Irina and Vasily became closer than ever in the last year. They both knew that his end was near, but how long they would be together was unknown. Thus they treated everyday like their last.
On a September evening, they were walking by the shoreline together. Although it was warm, Vasily had his thickest jacket on, and a scarf over his mouth. Irina linked her arm with his. The sun was setting in the west over the sea, a bright orange disc. Vasily seemed particularly sad that evening, lost in thought.
Finally he spoke up.
"Irina, you know how isolated we've been here. I really miss Moscow, and Oryol too, my hometown. Now I am sure I will not see them again," he spoke quietly and very deliberately. Whenever he breathed it was very heavy.
"I know," Irina frowned. "It has been lonely here. But we've had each other, and that's what matters."
"Yes," Vasily smiled. "And... my memories are still with me."
"Yes, what can you remember?" Irina urged him on, seeing it cheered him up.
"I remember faces. I still remember my parents, you know, and my brother Boris. I've not seen them in so long, but I remember how they were when they last saw me. It was at our wedding. And they were so happy, all of them! (cough, cough, cough) Ah, I can see them still smiling."
"Yes, now I remember them too. How dear they were to me when I first met them."
"And I remember your parents too, and Ilya. Ilya is now so grown up, such a fine young man. I knew he would be. He takes after you I think."
Irina smiled. "He will never forget your kindness to him. Nor will I..." she pressed his hand.
The sun had now set, and a red-orange glow settled on the horizon.
"Irina," he turned his face to her, and lowered his scarf. "Right now, will you promise me something?"
"Yes.

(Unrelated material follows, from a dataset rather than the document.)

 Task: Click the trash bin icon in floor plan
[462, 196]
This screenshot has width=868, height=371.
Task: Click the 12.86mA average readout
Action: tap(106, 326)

What is it?"
"Right now as you see me... will you remember me?" his eyes pierced her own.
"I will never forget your face, Vasya," she said gravely. "I will remember you in better times."
"No, not just then... I am my own pain too. God has loved me, but He also has given me great suffering. And I don't understand it fully. But he has given me my countenance as well... My pain has done me a good deed."
Irina teared up and embraced him.
"I'm still not at peace though..." his voice drifted away. "I feel... worthless... like I have no purpose anymore."
"Oh, that's not true, Vasya!" Irina clung to his shoulder. "God still loves you, you said so yourself! He had great purposes for you, and there is still more ahead. All you need is faith!"
"But what's left for me, Irina? Nothing!" he cried in anguish, and began a coughing fit again.
"No, Vasya. Everything is ahead..."
He remained silent, and put on his scarf again.
As Vasily's despair took over him, so did his illness in the following months. All Irina could do was watch and wait for the end.
In the first days of January, he complete his last composition, a elegy for voice and piano that held his farewell message:

"Who once knew happiness, now I do not know happiness.
For a brief moment Bliss is given to us:
From youth and evil sensuality,
One will remain depressed..."
Consumed with such thoughts, Vasily was silent in his last days, but Irina never left his side.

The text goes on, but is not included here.